You might get a hint of the new urge to take the starch out of business dress when you see the haut couture creations for both men and women paraded up and down the runways at the showings of the fall and spring fashion collections. If that anything-goes look is acceptable, could the dress code for business travelers be heading for a major revision?
Unless you’re blind, acceptable dress in the office and on the road has already loosened a lot—not necessarily beginning with Larry King’s outrageously loud suspenders worn in his CNN studio.
“What works for you may not work for someone else,” according to former fashion model Linda Rice who monitors the shifts in styles. “But with the new self-awareness and new worries about personal image, you’re likely to try to make up your own outfit from the fashion ideas you see on TV and on the Net and in magazines—if you can get away with it at work. You may have noticed there’s now an upswing of interest in tracking male fashions—with a new Men’s Vogue and other reputable publications like GQ and Esquire dispensing savvy advice. But it’s not likely to reach the executive suite.”
“Dress to Impress”
How far can you go violating old standards of business dress without getting in trouble?

--------------------------------

**Tasks and exercises**.
A: In the business-dress article, what reason does Linda Rice give for people being likely to put together their own outfits from fashion ideas seen on TV, on the Net and in magazines? Answer in one to three sentences.
B: Write the next part of the business-dress article, picking up after its final question.

(Click-target data)
--------------------------------

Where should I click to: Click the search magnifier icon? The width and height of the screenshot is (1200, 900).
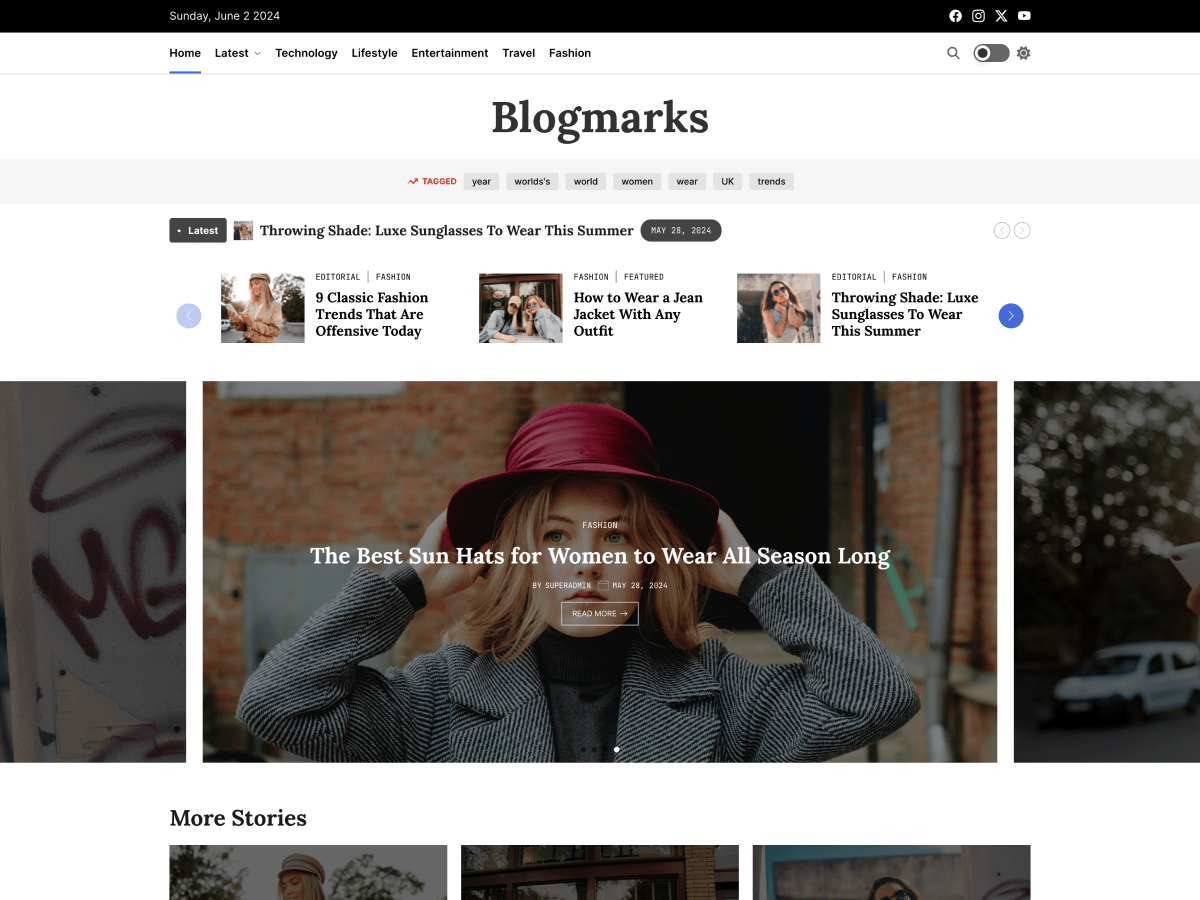point(953,53)
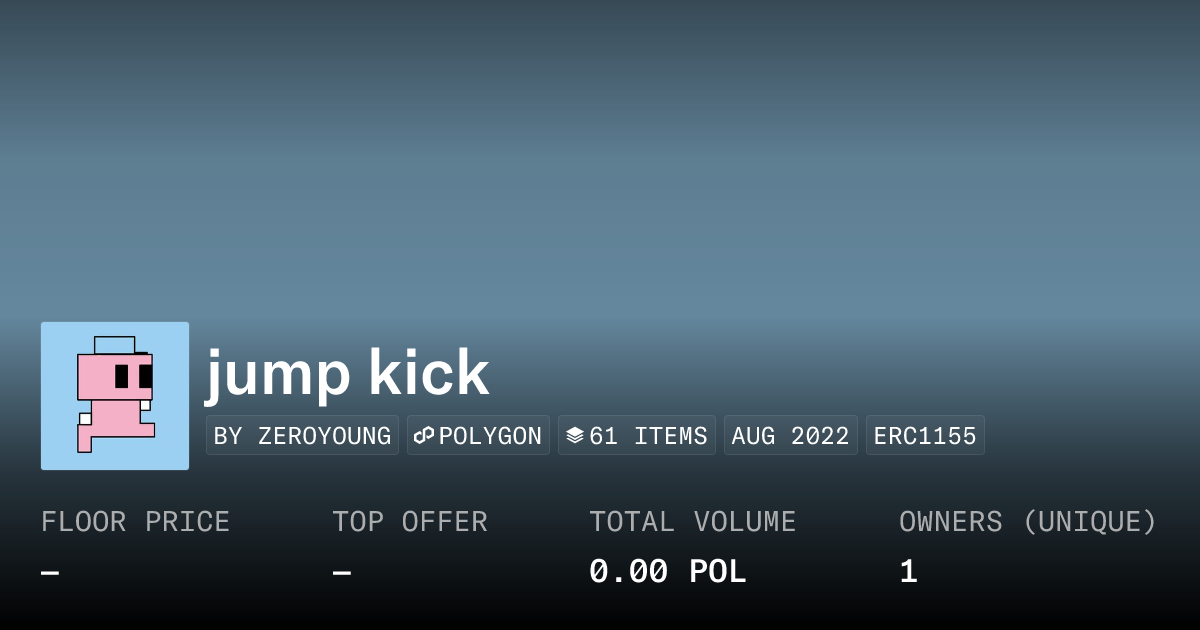1200x630 pixels.
Task: Open the jump kick collection avatar
Action: (x=115, y=396)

--------------------------------

**Answers given**.
A: She links it to a new self-awareness and new worries about personal image. Those concerns push people to build their own outfits from what they see, as long as they can get away with it at work.

B:
Dress-for-success experts provide considerable leeway for office workers and business travelers by saying, “It all depends on the kind of industry you’re in.” If you’re in luxury retailing, nothing could be worse than casual dress, unless the material and style are top-drawer. In the auto industry, with its body-and-fender-shop image, down-market business dress has a certain appeal—in the production area—because it sends a message that there’s “hard work done here,” considerably short of a Nascar team at a pit stop. But auto industry employees in sales should look almost as sleek as the cars they’re promoting.
Among corporate fashion watchers, Florida State University’s Career Center flatly states, “Business casual is an oxymoron.” The center, which coaches job applicants on how to dress for interviews, offers a guide entitled “Dress to Impress: Secrets of Proper Attire.” Its recommendations are as strict as a locker inspection at an Army Officer Candidate School. For instance:
• “The fabric of the suit should be gabardine or wool. Blended material is acceptable but avoid cotton blends as they wrinkle.”
• “Belts should be in good condition and match the color of your shoes.”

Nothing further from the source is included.